Karena cium takzim ini pula, saya sering benar-benar mencium aroma tangan orang yang saya hormati. Seorang sahabat saya, dari keluarga santri yang taat pernah bercerita pengalamannya mencium tangan sejumlah kiai. Banyak kiai merupakan orang yang zuhud atau asketik. Tapi tak sedikit juga yang banyak bergaul, memberi kontribusi sosial bagi masyarakatnya. Tak heran, bila mencium tangan (sebagian, tentu saja) pak kiai, tercium aroma.... sate kambing. Saya mohon maaf kepada teman saya karena telah membongkar rahasia ini. Saya kira teman saya itu hanya sedang ngidam sate kambing saja, di sela-sela padatnya jadwal santri sebagaimana diceritakan dalam Negeri 5 Menara oleh A. Fuady.

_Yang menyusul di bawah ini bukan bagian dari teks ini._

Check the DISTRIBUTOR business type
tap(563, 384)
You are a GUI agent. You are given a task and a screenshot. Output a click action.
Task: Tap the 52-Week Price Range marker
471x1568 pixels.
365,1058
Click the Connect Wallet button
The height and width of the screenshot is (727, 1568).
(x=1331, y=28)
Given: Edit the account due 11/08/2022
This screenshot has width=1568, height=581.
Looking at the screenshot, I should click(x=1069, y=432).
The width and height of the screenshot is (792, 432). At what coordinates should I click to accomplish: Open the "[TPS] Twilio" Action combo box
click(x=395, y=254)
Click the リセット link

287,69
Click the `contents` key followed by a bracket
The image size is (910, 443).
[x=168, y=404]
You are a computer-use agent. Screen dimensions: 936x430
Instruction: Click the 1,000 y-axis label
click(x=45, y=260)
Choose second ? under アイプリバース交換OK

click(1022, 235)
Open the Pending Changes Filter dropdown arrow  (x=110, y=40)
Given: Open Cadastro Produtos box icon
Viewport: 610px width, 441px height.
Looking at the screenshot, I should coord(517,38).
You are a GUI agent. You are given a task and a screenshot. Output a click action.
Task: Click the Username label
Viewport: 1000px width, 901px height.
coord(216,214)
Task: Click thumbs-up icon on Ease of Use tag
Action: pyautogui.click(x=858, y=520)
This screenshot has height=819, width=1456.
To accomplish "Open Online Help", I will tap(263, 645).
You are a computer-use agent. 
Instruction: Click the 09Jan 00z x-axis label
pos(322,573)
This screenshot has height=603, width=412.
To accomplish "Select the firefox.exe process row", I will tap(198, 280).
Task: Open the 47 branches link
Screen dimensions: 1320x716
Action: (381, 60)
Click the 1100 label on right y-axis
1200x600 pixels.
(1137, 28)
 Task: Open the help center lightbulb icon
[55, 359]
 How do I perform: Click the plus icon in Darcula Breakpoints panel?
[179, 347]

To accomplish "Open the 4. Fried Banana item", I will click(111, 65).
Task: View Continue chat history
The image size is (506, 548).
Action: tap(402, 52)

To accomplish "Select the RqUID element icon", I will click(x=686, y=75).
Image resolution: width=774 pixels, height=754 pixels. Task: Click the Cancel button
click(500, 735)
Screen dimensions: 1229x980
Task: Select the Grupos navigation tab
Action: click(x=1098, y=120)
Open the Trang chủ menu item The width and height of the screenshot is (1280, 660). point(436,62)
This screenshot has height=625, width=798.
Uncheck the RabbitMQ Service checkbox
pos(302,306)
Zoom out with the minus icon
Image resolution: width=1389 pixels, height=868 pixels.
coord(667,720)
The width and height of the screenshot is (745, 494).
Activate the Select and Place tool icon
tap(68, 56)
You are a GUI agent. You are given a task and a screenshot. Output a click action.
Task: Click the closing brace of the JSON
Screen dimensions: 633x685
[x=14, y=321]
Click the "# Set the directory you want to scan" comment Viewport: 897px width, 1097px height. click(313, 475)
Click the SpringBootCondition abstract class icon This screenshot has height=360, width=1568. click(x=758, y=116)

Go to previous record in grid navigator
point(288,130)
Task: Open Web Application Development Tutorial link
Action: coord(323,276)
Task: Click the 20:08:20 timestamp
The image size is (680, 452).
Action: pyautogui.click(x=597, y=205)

Jadi jelas, mencium tangan diletakkan dihidung atau kening. Karena itu saya shock ketika adik-adik kita generasi zaman akhir mencium tangan orang yang dituakan di... sebelah pipinya. Pipi? Ya, ketika seorang siswi berprestasi (kalau tak salah UN, atau olimpiade) diundang SBY ke istana dan mencium tangan sang presiden di pipinya. Dari literatur cara bercium tangan yang saya lihat sekilas di google, tak ada model cium tangan dengan punggung tangan diletakkan di pipi. Tengok saja cium tangan Anas Urbaningrum atau Margiono kepada Susilo Bambang Yudhoyono. Atau cium tangan Dian Sastro kepada suaminya Indraguna Sutowo sesaat setelah ijab kabul pernikahannya.
Jadi, saya belum tahu apakah nanti saat akan pamit dari boulevard ini untuk pulang ke kota saya sekira sembilan jam perjalanan bus dari Solo, akan memberi punggung tangan saya untuk dicium adik-adik yunior, atau segera menariknya. Cenil sudah habis, tapi  tahu kupat baru datang. Es teh sudah tambah satu gelas lagi sedang matahari mulai tinggi.